» Input

-=-=-

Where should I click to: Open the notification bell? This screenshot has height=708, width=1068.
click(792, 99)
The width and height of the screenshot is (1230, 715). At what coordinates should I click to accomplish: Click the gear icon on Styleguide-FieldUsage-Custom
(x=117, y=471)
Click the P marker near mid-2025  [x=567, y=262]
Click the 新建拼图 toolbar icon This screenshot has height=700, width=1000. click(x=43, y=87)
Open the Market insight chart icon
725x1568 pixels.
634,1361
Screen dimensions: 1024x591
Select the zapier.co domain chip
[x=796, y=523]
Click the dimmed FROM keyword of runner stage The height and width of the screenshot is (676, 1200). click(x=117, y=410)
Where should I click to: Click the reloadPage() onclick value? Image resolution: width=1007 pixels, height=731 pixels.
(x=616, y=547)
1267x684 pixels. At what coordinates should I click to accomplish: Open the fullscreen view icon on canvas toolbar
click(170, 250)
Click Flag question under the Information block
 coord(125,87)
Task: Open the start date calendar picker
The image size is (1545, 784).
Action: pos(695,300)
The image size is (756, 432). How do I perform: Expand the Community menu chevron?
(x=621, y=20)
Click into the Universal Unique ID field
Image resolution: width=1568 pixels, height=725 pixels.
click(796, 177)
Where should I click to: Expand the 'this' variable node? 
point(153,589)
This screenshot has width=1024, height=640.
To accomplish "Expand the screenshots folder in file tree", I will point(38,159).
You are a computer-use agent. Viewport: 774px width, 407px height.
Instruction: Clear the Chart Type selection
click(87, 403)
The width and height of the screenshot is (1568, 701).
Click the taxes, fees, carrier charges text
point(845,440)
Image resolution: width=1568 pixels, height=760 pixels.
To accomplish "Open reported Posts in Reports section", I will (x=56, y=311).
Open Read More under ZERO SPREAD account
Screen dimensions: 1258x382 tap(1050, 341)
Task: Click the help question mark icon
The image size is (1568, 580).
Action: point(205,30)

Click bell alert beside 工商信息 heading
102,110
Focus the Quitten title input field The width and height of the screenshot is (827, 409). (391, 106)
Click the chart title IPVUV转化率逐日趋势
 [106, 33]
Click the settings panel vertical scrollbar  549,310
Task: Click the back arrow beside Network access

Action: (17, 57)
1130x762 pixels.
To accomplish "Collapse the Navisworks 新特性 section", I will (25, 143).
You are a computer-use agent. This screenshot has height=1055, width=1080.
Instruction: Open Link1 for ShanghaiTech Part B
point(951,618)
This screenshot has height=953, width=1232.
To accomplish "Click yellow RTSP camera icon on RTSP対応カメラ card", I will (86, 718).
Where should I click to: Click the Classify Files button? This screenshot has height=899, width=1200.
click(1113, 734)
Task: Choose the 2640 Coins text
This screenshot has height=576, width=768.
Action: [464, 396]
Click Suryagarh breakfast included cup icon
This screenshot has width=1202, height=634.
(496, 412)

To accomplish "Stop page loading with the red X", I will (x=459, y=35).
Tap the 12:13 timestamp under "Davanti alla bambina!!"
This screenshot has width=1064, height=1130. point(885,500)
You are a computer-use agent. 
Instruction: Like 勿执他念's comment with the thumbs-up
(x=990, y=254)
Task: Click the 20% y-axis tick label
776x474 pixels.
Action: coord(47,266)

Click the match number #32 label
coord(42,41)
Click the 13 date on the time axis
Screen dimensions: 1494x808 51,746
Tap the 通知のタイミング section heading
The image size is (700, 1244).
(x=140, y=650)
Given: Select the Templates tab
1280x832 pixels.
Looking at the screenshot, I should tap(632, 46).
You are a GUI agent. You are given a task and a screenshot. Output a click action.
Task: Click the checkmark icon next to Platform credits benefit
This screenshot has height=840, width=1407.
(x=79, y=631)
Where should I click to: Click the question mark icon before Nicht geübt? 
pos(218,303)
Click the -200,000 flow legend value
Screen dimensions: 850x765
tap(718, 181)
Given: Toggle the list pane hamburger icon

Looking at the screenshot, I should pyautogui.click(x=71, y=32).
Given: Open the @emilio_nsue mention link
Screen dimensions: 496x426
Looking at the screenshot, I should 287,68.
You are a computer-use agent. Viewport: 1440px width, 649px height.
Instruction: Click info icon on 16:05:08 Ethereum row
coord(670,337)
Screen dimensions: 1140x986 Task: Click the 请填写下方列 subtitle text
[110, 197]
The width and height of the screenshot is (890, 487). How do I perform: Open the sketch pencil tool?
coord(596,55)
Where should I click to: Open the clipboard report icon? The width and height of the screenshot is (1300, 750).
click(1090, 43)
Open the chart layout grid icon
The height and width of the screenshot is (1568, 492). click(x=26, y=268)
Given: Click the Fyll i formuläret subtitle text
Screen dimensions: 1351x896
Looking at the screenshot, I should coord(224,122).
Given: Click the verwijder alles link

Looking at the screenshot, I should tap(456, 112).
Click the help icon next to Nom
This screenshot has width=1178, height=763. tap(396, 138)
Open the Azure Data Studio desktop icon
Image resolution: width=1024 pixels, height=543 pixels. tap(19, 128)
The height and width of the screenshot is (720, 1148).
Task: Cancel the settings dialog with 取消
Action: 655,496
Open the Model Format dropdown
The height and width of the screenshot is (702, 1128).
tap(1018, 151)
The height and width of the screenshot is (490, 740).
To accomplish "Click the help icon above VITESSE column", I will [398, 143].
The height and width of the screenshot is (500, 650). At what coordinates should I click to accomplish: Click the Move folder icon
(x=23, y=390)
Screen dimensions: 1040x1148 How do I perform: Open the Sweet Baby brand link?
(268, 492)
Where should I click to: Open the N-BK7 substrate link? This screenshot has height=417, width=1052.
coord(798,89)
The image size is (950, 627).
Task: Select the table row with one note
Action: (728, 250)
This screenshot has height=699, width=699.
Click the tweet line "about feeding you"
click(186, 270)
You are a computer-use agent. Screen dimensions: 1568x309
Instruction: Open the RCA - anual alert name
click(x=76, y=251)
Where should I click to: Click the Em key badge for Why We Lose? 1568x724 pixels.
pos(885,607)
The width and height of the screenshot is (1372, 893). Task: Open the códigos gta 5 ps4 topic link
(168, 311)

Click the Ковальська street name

-=-=-

» What you are asked to do
From the listing above, copy every line that includes the word "computer".

» Result of the task
You are a computer-use agent. Viewport: 774px width, 407px height.
You are a computer-use agent. This screenshot has height=1055, width=1080.
You are a computer-use agent. 
You are a computer-use agent. Viewport: 1440px width, 649px height.
You are a computer-use agent. Screen dimensions: 1568x309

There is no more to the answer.